The idea of mortgages where the borrowers put little of their own money on the table might bring up bad memories of the housing boom's excesses, when unqualified borrowers were able to get mortgages. But lenders say loans today are being carefully underwritten, with full documentation of the borrowers' finances. And Freddie Mac said its 3-percent-down loans are performing about as well as 20-percent-down loans.

Bolig and Claussen are among the buyers who chose a low-down-payment option. After a friend who worked in the mortgage business told them it wasn't necessary to put down 20 percent, they put down 5 percent on their Bergenfield split-level. They paid $325,000 for the home, which includes a deck, a pool and lots of space for entertaining.
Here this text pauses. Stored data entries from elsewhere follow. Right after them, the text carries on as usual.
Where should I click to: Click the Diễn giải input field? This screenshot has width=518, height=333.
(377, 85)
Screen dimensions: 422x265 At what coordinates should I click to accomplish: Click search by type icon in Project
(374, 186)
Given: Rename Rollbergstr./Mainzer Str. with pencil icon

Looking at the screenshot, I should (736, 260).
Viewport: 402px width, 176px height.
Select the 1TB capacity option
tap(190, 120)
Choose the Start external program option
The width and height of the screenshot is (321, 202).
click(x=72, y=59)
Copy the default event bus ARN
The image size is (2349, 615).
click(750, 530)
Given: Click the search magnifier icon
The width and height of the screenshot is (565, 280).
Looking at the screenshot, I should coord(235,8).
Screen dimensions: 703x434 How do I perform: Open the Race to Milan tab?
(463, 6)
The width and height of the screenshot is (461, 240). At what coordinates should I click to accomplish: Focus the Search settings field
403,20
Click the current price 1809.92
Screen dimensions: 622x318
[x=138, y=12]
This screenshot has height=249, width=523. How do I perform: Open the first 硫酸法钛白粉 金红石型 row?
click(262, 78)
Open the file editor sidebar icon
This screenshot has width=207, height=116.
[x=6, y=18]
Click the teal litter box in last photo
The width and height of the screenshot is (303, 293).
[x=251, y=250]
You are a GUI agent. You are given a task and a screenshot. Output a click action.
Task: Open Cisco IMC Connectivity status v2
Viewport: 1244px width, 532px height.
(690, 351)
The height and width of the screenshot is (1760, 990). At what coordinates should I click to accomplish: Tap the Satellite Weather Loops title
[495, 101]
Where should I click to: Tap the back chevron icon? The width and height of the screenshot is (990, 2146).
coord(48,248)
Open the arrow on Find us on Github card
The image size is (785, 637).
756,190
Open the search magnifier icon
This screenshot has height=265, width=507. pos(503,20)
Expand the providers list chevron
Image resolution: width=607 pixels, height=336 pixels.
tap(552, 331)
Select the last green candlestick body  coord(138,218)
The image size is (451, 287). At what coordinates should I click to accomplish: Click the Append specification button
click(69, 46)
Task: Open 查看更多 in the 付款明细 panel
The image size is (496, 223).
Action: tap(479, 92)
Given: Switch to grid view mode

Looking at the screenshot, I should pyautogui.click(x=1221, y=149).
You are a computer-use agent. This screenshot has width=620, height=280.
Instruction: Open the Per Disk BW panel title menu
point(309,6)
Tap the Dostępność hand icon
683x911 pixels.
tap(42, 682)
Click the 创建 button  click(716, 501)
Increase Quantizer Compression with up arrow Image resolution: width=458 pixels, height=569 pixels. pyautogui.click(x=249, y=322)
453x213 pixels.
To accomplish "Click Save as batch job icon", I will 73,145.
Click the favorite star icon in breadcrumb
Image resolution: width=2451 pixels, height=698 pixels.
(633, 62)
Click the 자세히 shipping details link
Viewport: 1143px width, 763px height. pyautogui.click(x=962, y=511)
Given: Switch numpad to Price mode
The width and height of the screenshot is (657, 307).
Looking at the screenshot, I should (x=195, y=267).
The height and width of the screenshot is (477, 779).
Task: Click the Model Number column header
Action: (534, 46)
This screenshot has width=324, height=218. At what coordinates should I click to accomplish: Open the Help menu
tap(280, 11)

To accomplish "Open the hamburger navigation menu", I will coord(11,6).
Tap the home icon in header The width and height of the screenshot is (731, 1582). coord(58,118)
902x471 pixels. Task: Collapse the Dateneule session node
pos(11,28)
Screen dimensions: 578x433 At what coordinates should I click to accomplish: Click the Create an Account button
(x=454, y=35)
"We were tired of putting our money into rent," Bolig said. Buying a house, she added, "is an investment, and it's something that comes back to you. Paying rent doesn't help you, it just helps the landlord."

She said if they had waited until they amassed a 20 percent down payment, they would have had to delay buying for another year. But fearing that higher mortgage rates are on the horizon, they didn't want to wait.

Along with the low down payment, Bolig and Claussen were able to roll about $7,000 in closing costs into the mortgage amount. This is done, with the seller's agreement, by raising the contract sale price, but having the seller return the closing costs to the buyer.

One drawback of lower-down-payment loans is that they carry annual insurance premiums, to protect the lending industry against losses on those loans. The annual premium for insurance on an FHA mortgage is 0.85 percent annually on the loan balance, an amount that was cut a year ago from 1.35 percent. Fannie Mae and Freddie Mac have annual mortgage insurance premiums ranging from 0.80 percent to 1.35 percent of the loan amount, depending on the product and the borrower's credit score. The insurance can be dropped once the homeowner has at least 20 percent equity — that is, once the mortgage amount is no more than 80 percent of the home's value.

Nick Rakov, 30, and his wife, Jen, 31, took out an FHA loan and put down 6 percent when they bought a condo in Hoboken two years ago. They decided to buy after realizing they could own a place for not much more than the $3,000 monthly rent they were paying for an apartment on the Upper West Side.

To get rid of the insurance fees on their mortgage, they're paying extra each month trying to build up equity in the property, said Nick Rakov, who grew up in Mahwah and works for an architectural engineering firm. He and his wife are happy they made the leap to homeownership.

"It's definitely worth it if you're planning on staying in a location for five to seven years," he said.